The 3DS end-user licence agreement states that the big N owns the rights to photos you take using the console, can access your personal data, and can break your device if you play pirated games.

Luke Westaway Senior editor
Luke Westaway is a senior editor at CNET and writer/ presenter of Adventures in Tech, a thrilling gadget show produced in our London office. Luke's focus is on keeping you in the loop with a mix of video, features, expert opinion and analysis.
Luke Westaway
2 min read

Some rather unsavoury elements of Nintendo's 3DS end-user licence agreement have surfaced. Mario and Co own the rights to any photos you take using the 3DS' cameras, can remotely break your console for playing pirated games, and can access your user data.

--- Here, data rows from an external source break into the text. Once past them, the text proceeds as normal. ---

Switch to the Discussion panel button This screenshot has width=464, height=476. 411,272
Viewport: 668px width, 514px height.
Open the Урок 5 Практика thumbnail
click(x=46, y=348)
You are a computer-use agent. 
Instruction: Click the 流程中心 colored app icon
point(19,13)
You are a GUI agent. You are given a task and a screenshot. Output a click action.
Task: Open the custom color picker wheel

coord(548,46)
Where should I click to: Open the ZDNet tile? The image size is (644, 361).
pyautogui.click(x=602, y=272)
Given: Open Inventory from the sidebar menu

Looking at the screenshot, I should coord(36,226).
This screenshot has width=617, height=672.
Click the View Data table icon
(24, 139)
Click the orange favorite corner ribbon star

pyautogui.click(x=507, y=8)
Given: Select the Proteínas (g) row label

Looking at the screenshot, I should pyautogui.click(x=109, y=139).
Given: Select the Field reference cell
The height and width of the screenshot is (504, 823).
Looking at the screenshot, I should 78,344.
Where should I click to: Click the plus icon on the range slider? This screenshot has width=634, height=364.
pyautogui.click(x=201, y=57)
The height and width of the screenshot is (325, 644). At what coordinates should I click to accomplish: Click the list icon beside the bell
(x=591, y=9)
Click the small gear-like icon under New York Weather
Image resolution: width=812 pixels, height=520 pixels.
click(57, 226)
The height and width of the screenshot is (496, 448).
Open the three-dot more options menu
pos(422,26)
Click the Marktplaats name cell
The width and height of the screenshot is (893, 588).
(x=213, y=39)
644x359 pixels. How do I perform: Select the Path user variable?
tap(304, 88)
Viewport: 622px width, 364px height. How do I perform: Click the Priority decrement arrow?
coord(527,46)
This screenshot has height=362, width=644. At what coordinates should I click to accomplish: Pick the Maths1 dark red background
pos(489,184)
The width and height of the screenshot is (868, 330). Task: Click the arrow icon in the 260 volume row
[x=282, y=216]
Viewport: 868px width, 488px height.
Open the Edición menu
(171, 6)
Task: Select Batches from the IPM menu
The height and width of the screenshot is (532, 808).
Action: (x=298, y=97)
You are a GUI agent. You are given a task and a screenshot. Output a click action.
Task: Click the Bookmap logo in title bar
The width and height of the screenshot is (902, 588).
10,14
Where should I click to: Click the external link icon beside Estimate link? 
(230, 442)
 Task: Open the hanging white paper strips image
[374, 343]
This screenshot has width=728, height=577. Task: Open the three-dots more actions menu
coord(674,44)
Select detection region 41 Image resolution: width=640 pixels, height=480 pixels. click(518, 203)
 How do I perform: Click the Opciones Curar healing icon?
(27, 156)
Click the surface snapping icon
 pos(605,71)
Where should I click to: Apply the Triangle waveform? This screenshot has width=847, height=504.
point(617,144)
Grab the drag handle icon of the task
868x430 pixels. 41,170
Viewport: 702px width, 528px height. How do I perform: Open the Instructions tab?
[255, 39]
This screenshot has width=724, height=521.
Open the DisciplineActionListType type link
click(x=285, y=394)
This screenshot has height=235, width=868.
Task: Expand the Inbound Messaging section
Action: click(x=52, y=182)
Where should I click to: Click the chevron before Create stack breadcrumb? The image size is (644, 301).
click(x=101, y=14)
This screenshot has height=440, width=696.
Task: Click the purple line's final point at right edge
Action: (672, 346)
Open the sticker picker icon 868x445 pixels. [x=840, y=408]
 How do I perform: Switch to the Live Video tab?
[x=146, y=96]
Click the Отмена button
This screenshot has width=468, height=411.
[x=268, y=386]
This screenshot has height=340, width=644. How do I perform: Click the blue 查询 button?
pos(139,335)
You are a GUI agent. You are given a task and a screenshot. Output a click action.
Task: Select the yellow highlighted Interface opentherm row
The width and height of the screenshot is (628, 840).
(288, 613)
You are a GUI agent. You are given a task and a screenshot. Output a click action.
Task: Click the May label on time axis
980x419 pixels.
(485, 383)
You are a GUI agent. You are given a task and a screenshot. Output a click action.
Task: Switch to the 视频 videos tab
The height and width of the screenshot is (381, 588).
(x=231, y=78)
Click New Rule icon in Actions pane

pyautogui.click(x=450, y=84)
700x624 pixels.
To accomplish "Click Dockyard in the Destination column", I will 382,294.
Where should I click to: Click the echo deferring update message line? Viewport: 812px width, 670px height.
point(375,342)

In Nintendo's privacy policy (click 'documents and policies' in the left nav bar, then 'privacy policies' and 'end-user licence agreement'), the following gems appear:

'We may collect non-personally identifiable information from you... This includes information such as your Mii profile information, age, gender, geographic area, game-play data, online status, Nintendo 3DS system serial number and device ID, device certificate information, cookies, friend codes, wireless access point information, Internet protocol ('IP') address, and media access control ('MAC') address.'

More worrying is that Nintendo owns all of your 'user content', which it defines as 'comments, messages, images, photos, movies, information, data and other content (which includes the Nintendo 3DS user names, Mii, Mii nicknames, names of creators, and other names)'. That means the big N owns this ungodly image.

What can Nintendo do with your photos, movies and the like? Well, pretty much anything it wants. Owning the rights means it can use, adapt, publish and sub-license your stuff 'in any form, media or technology now known or later developed, including for promotional or marketing purposes'.

Playing pirated games, tinkering with the 3DS hardware or otherwise using an 'unauthorised device' will 'render the system permanently unplayable'.

These controversial pieces of small print were brought to light by the Free Software Foundation. The FSF is running a campaign to send cute cardboard bricks to Reggie Fils-Aime, the president of Nintendo of America.

We're rather enamoured with the 3DS, but considerably less chuffed with the idea of Nintendo using our photos for its own marketing purposes --especially if it's in one of those sickening ads that are loaded with cut-price British celebrities.